New Open-Source 'Tulu 3' Model Enters the Ring
What happened
A new open-source model called Tulu 3 is being touted as a strong competitor to proprietary giants. Benchmarks reportedly show Tulu 3 matching or exceeding models like GPT-4 and Claude 3 on several reasoning and coding tasks, with a focus on modularity for easier fine-tuning.
Why it matters
Developed by the Allen Institute for AI (AI2), the Tulu 3 family of models is built upon Llama 3.1 base models. This initiative aims to bridge the gap between proprietary and open post-training recipes for language models. Tulu 3's training process involves a four-stage recipe that includes supervised fine-tuning (SFT), Direct Preference Optimization (DPO), and a novel technique called Reinforcement Learning with Verifiable Rewards (RLVR). This RLVR method is designed to improve performance on tasks with verifiable outcomes, like math problems. In a move towards greater transparency in AI development, AI2 has made the entire Tulu 3 pipeline open, releasing the training datasets, data curation tools, training code, and evaluation suites. This level of openness is intended to foster reproducibility and spur further research in the open-source community. Performance benchmarks show that Tulu 3 models are competitive with, and in some cases surpass, other open-weight models of similar size such as Llama 3.1-Instruct and Qwen2.5-Instruct. The largest model in the family, Tulu 3 405B, is also competitive with closed models like GPT-4o-mini and Claude 3.5-Haiku. The open-source nature of Tulu 3, released under an Apache 2.0 license, allows developers to avoid the restrictive licensing and proprietary limitations of other high-performance models. This provides startups with greater flexibility and control over their AI implementations. For engineers looking to experiment with Tulu 3 locally, the recommended hardware includes a high-end GPU such as an RTX 4090 or RTX A6000, at least 8 GB of RAM, and 200 GB of disk space.
Key numbers
- A new open-source model called Tulu 3 is being touted as a strong competitor to proprietary giants.
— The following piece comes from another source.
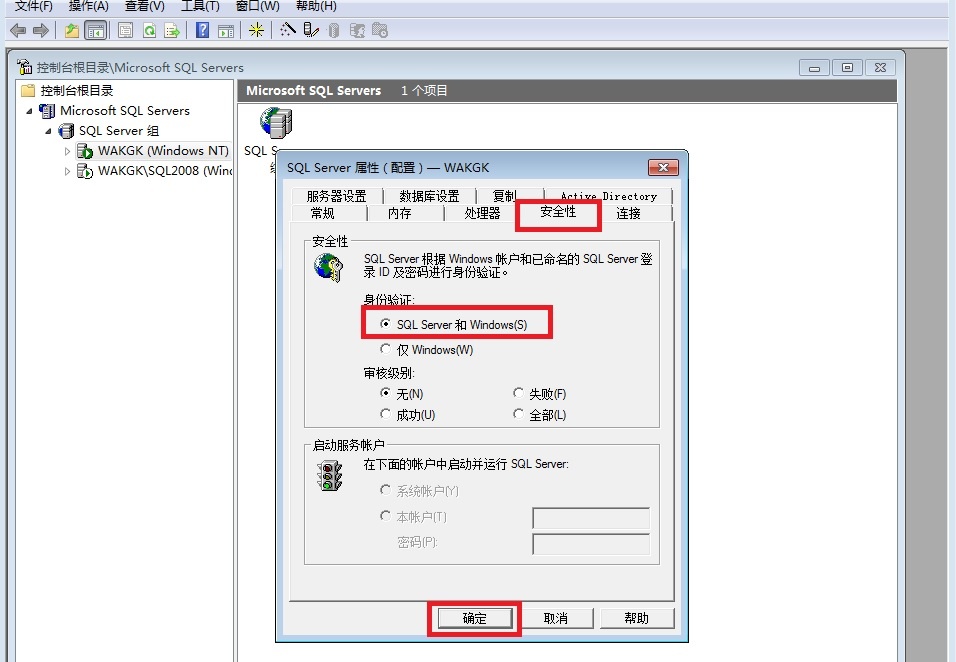This screenshot has width=956, height=662.
Task: Collapse the Microsoft SQL Servers tree node
Action: 29,111
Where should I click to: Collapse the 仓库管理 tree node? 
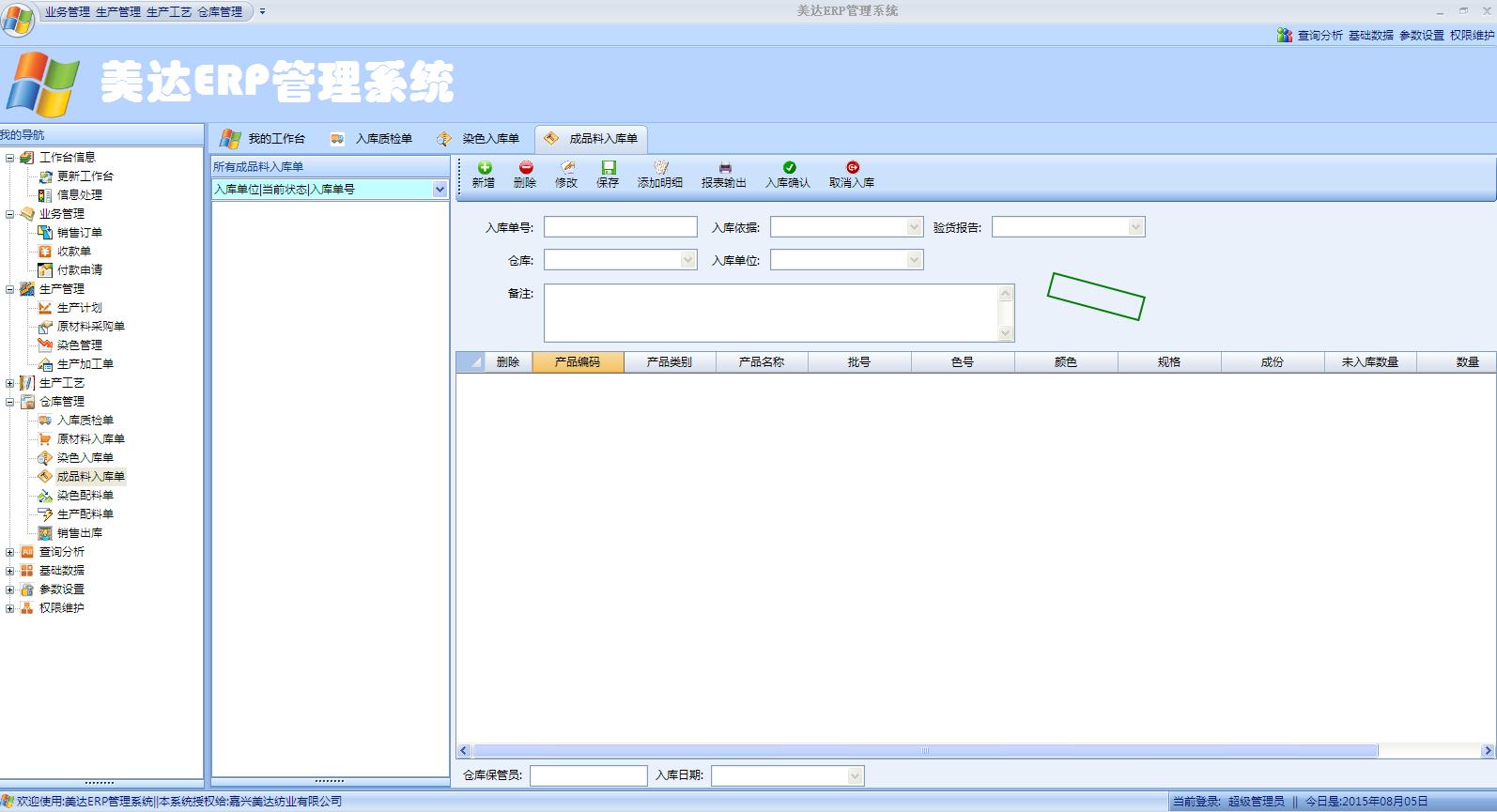[x=10, y=402]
- Benchmarks reportedly show Tulu 3 matching or exceeding models like GPT-4 and Claude 3 on several reasoning and coding tasks, with a focus on modularity for easier fine-tuning.
- Developed by the Allen Institute for AI (AI2), the Tulu 3 family of models is built upon Llama 3.1 base models.
- Tulu 3's training process involves a four-stage recipe that includes supervised fine-tuning (SFT), Direct Preference Optimization (DPO), and a novel technique called Reinforcement Learning with Verifiable Rewards (RLVR).
What happens next
- This initiative aims to bridge the gap between proprietary and open post-training recipes for language models.
Quick answers
What happened in New Open-Source 'Tulu 3' Model Enters the Ring?
A new open-source model called Tulu 3 is being touted as a strong competitor to proprietary giants. Benchmarks reportedly show Tulu 3 matching or exceeding models like GPT-4 and Claude 3 on several reasoning and coding tasks, with a focus on modularity for easier fine-tuning.
Why does New Open-Source 'Tulu 3' Model Enters the Ring matter?
Developed by the Allen Institute for AI (AI2), the Tulu 3 family of models is built upon Llama 3.1 base models. This initiative aims to bridge the gap between proprietary and open post-training recipes for language models. Tulu 3's training process involves a four-stage recipe that includes supervised fine-tuning (SFT), Direct Preference Optimization (DPO), and a novel technique called Reinforcement Learning with Verifiable Rewards (RLVR). This RLVR method is designed to improve performance on tasks with verifiable outcomes, like math problems. In a move towards greater transparency in AI development, AI2 has made the entire Tulu 3 pipeline open, releasing the training datasets, data curation tools, training code, and evaluation suites. This level of openness is intended to foster reproducibility and spur further research in the open-source community. Performance benchmarks show that Tulu 3 models are competitive with, and in some cases surpass, other open-weight models of similar size such as Llama 3.1-Instruct and Qwen2.5-Instruct. The largest model in the family, Tulu 3 405B, is also competitive with closed models like GPT-4o-mini and Claude 3.5-Haiku. The open-source nature of Tulu 3, released under an Apache 2.0 license, allows developers to avoid the restrictive licensing and proprietary limitations of other high-performance models. This provides startups with greater flexibility and control over their AI implementations. For engineers looking to experiment with Tulu 3 locally, the recommended hardware includes a high-end GPU such as an RTX 4090 or RTX A6000, at least 8 GB of RAM, and 200 GB of disk space.